Compare with different classifiers

KS-CMI uses the CatBoost classifier for the training and classification task of the data. To verify the most effective classification strategy, we compare several classifiers. In detail, keeping the trained data and other conditions constant, we used Random Forest (RF),³⁵ Logistic Regression (LR),³⁶ KNN,³⁷ and Linear Regression (LinR)³⁸ to replace the CatBoost classifier in KS-CMI for a 5-fold CV, respectively, to compare the classification ability of different classifiers. The experimental results are automatically generated by the program as shown in Figure 6.

Performance of KS-CMI using different classifiers

(A) for AUC comparison, (B) for AUPR comparison.

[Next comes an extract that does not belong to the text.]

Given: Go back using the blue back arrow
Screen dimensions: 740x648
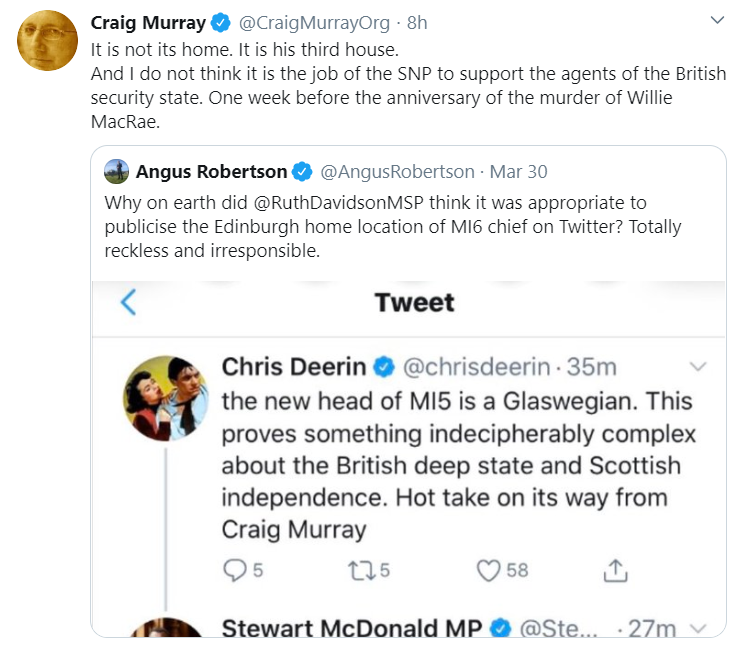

In Figure 6, the results using the CatBoost classifier are 19% higher than the second highest classifier, which may be due to the CatBoost classifier’s ability to handle multiple types of data more flexibly, and the optimization for gradient bias and prediction shift, which improves the prediction ability and robustness of the classifier. In addition, the introduction of DAE into the KS-CMI model also reduces the high computational overhead of ensemble learning, making KS-CMI efficient and reasonable.

Compare with related models

In this part, we compare the three datasets (CMI-9905, CMI-9589, and CMI-753) and the seven most advanced models in the field (KGDCMI,²⁵ SGCNCMI,²⁶ JSNDCMI,²⁷ CMIVGSD,³⁹ GCNCMI,²⁴ NECMA,³¹ and IIMCCMA³²) of CMI prediction to prove the competitiveness of KS-CMI. Specifically, we use CMI-9905, CMI-9589, and CMI-753 as the benchmark dataset of KS-CMI for prediction, and then we count the results of all models using this dataset from existing articles and record them in Tables 6, 7, and 8 for comparison. To ensure the fairness of the comparison, all experimental data are generated by the same cross-validation.

Table 6.

Performance of different models in the CMI-9905

Methods	KGDCMI	SGCNCMI	JSNDCMI	KS-CMI
AUC	0.8930	0.8942	0.9003	0.9086
AUPR	0.8767	0.8887	0.8999	0.9144

Open in a new tab

Table 7.

Performance of different models in the CMI-9589

Methods	CMIVGSD	SGCNCMI	KGDCMI	GCNCMI	JSNDCMI	KS-CMI
AUC	0.8804	0.8942	0.9041	0.9320	0.9415	0.9179
AUPR	0.8629	0.8887	0.8937	0.9396	0.9403	0.9181

Open in a new tab

Table 8.

Performance of different models in the CMI-753

Methods	NECMA	GCNCMI	CMIVGSD	IIMCCMA	KS-CMI
AUC	0.4989	0.5679	0.5755	0.6702	0.8187
AUPR	0.0003	0.0004	0.0007	0.0009	0.8081

Open in a new tab

Table 6 shows that KS-CMI outperforms all known models in the CMI-9905 dataset. KS-CMI can effectively improve the value of molecules in the network by extracting social relationship attributes from the CMCI network, even in relatively sparse networks. Therefore, for the CMI-9905 dataset with better connectivity, the advantages of KS-CMI are also more obvious.

In Table 7, the performance of KS-CMI based on the CMI-9589 dataset is second only to GCNCMI and JSNDCMI. Although KS-CMI is mainly aimed at the CMI prediction model in real cases, the reasonable feature extraction method and classification strategy make KS-CMI still have excellent performance in common data.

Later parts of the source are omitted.